Germany commits to anti-ISIS coalition, rules out cooperation with Assad

Tornado jet fighter planes © Christian Charisius
The German government says it will join the military campaign against Islamic State in Syria, but has ruled out any cooperation with the country’s president Bashar Assad. The plans will see Berlin sending 1,200 personnel to the region, but in an advisory role.

The decision to commit to the fight against Islamic State (IS, formerly ISIS/ISIL) was taken by Chancellor Angela Merkel’s cabinet on Tuesday, according to a government official cited by Reuters.

Under the plans, Germany will send Tornado reconnaissance planes, refueling aircraft, a naval frigate and as many as 1,200 military personnel, who will be used to support and pilot German aircraft sent to the region. However, the move still has to gain approval from the lower house of parliament, who will hold a vote regarding the issue on Wednesday.

A German frigate could head towards the Mediterranean Sea to help French warplanes in attacks against Islamic State in Syria within the next few days, according to TASS.

If the proposals are given the go ahead, Merkel said there would be no cooperation between Berlin’s armed forces and President Assad.

"The top line is: there will be no cooperation with Assad and no cooperation with troops under his command," German Defense Minister Ursula von der Leyen told ARD television.

However, she has not ruled out Germany cooperating with some people who are currently aligned with Assad in trying to make sure that the country does not fall apart

"We must avoid the collapse of the state of Syria," she said, adding that mistakes made in Iraq, when groups who had been loyal to Saddam Hussein were excluded from joining the political system after his defeat, should not be repeated.

"But let me be clear - there will be no future with Assad," she stressed.

However, the move has brought condemnation from some parts of the German political spectrum. The leader of the opposition Left Party, Sarah Wagenknecht said that if Germany joined the anti-IS coalition, it could create security risks closer to home.

"If you send German Tornados to Syria, you only create more terrorists and increase the danger of an attack in Germany," Wagenknecht said.

The move for Germany to commit military hardware and troops to Syria comes in the wake of the deadly Paris terror attacks on November 13, which killed 130 people.

On Monday, Berlin called for a "special purpose” alliance that will unite major global powers, including the US and Russia, in battle against a common enemy – the IS terror group.

The top priority within the coalition should be to destroy the IS oil revenue, the German defense minister stressed. The aim is “to weaken ISIS, restricting its range of movement, destroying its training camps...tying up oil revenues,” von der Leyen said.

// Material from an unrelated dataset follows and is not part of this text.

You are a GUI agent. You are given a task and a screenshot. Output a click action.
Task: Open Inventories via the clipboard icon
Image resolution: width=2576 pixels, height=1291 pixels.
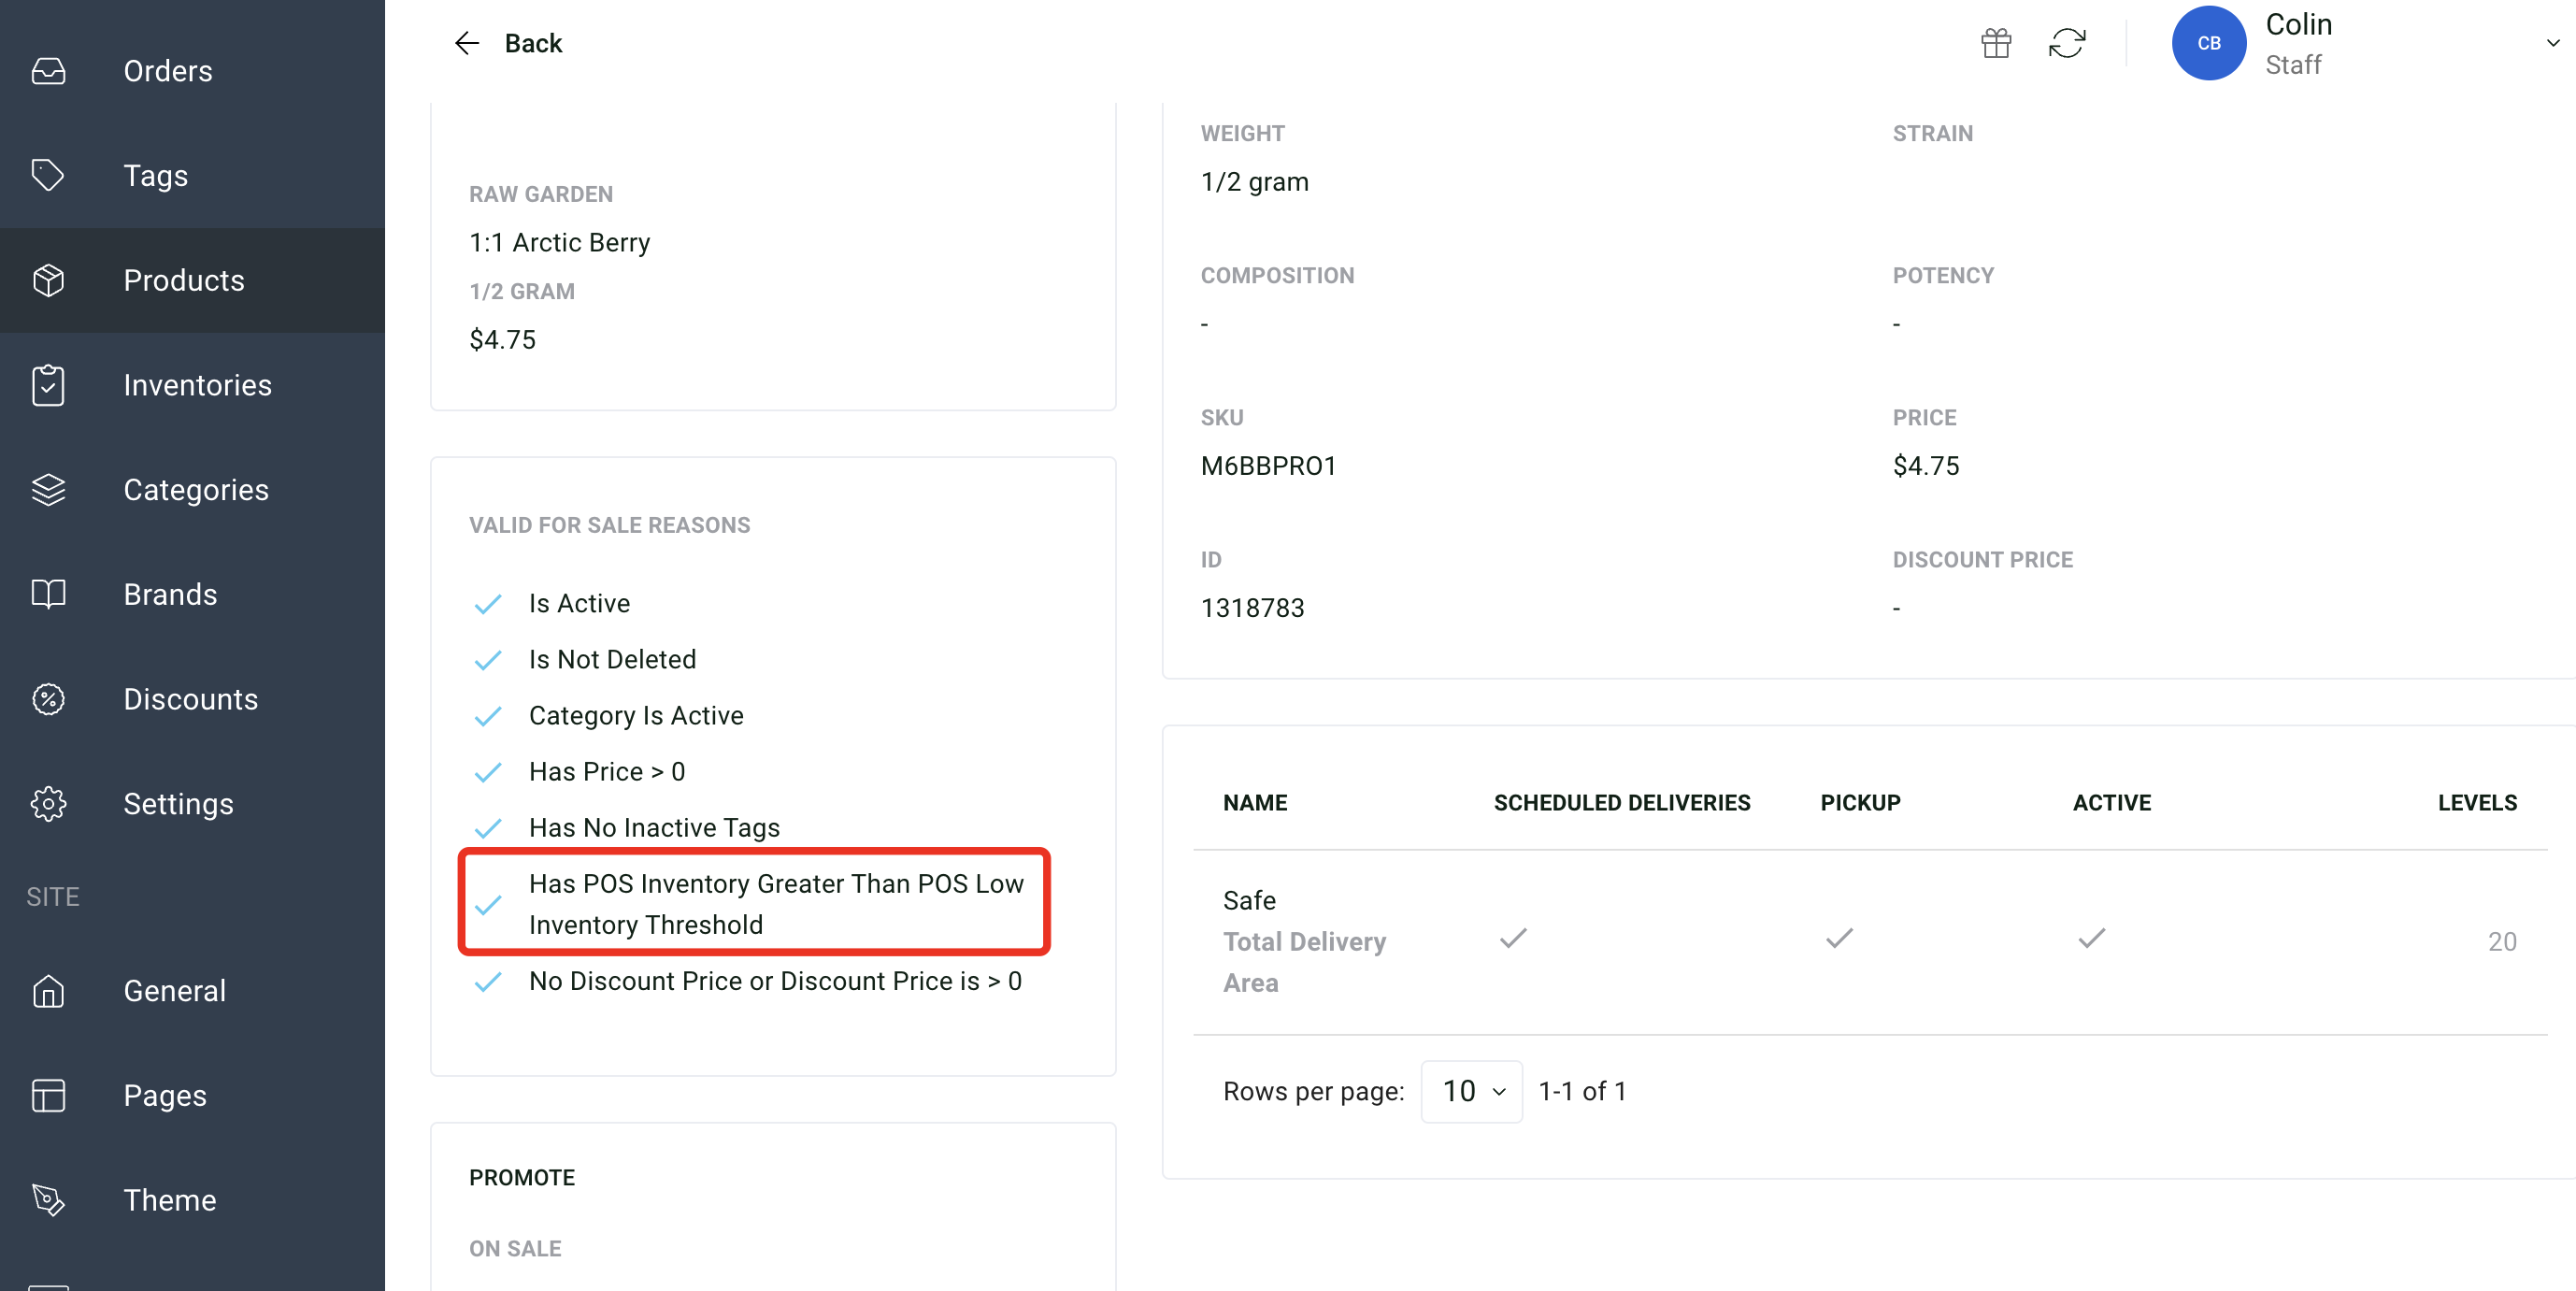pos(48,385)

In November, Germany’s interior ministry, Thomas de Maiziere revealed that hundreds of potential terrorists with real battle experience had moved to Germany, the majority of which were German citizens, who were returning home after fighting with radical Islamist groups in Iraq and Syria.

The number of potential attackers currently living in Germany is “higher than ever before,” de Maiziere said, estimating the number of German citizens joining terrorists at 760 people, about one-fifth of them women, who usually do not fight among jihadists, but rather “assisting” the terrorists “in other ways,” de Maiziere said.

Monitoring all of the “returnees” requires a lot of resources and is difficult for legal reasons, the minister mentioned, saying that German security agencies are keeping track of only about 70 of the IS-linked jihadists that came back to Germany. Many of them are facing prison terms.